A little over a year ago, my mother was diagnosed with breast cancer. There are so many unknowns and unanswered questions running through your mind. What does this mean? Has it spread? Will there be surgery? Chemo? Radiation? Then you think...cancer. Cancer. Cancer. That word running through your head. I need to make dinner. Cancer. What are our plans this weekend? Cancer. Gotta run errands. Cancer. It pops up in your mind over and over. You lay in bed at night with that word rolling around in your mind as you toss and turn. Cancer, cancer, cancer. I kept thinking over and over my mom has cancer, my mom has cancer, my mom has CANCER!
You want immediate answers as your mind is flooded with questions. Instantly the life as you have known it has been altered. Problems you are dealing with are suddenly insignificant in the face of cancer. What to make for dinner that night, no longer seems to be very important as your mind wraps around that word...cancer.

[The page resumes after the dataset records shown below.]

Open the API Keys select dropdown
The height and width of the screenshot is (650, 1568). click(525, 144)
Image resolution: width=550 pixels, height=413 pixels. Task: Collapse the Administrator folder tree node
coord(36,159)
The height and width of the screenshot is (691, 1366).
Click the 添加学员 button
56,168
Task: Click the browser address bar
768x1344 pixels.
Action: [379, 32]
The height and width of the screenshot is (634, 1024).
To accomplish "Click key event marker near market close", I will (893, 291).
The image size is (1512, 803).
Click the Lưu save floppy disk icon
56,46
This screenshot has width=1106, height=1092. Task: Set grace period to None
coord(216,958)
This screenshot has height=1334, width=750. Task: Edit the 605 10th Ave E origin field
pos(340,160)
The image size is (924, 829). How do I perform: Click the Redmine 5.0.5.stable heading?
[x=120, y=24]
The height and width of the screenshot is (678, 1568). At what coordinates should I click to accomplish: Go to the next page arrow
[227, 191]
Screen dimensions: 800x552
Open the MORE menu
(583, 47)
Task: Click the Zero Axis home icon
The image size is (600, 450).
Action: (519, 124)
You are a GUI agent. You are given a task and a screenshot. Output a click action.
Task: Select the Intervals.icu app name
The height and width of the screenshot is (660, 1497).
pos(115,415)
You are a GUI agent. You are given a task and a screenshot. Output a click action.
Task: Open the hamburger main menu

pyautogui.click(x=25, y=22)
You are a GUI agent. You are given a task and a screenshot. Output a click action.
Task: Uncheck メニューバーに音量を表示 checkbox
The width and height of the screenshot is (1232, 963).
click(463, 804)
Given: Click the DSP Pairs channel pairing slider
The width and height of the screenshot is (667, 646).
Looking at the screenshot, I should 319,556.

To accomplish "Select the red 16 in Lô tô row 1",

Bringing it to God's door over and over and over. Here are a few versus that came to mind and that I often prayed and meditated on in the past year. For my mom, my family, and now for my aunt and her family.
Matthew 6:34
Do not be anxious for tomorrow. For tomorrow will care for itself, each day has enough of its own.
Romans 8:28
And we know that God causes all things to work together for good, to those who love God and to those who are called according to his purpose.
Jeremiah 29:11
For I know the plans that I have for you declares the Lord. Plans for welfare and not for calamity. To give you a future and a hope.
2 Timothy 1:7
For God has not given us the spirit of fear, but of power and of love and of a sound mind.
Joshua 1:9
Philippians 4:6-8
Proverbs 3:5-6
This is the one I hold very close:
Isaiah 41:10
Do not fear, for I am with you; Do not look anxiously about you for I am your God. I will strengthen you. Surely I will help you, surely I will uphold you with my righteous right hand.
Don't be afraid, God is here. Don't be anxious, for He is MY God. He will give me strength. He will help me. He will hold me in his hand offering comfort and love like no other can. He is my protector. I can do this because he gives me the strength to do this.
I prayed these prayers over and over during the past year dealing with my mom's cancer and once again last night as I lay in bed thinking of my aunt and her family. I prayed them again and again as I tried to sleep, laying it all at the Cross. My heart is heavy for my family today. I want to fix it, make it go away, heal her, but I cannot. So instead I pray, and pray, and pray! Focusing on God's words and his promises instead. So thankful today for an aunt that loves our Lord and is so sweet, kind, and wonderful. So thankful that God carries us through these times and gives us a peace that surpasses all understanding through unimaginable hard times.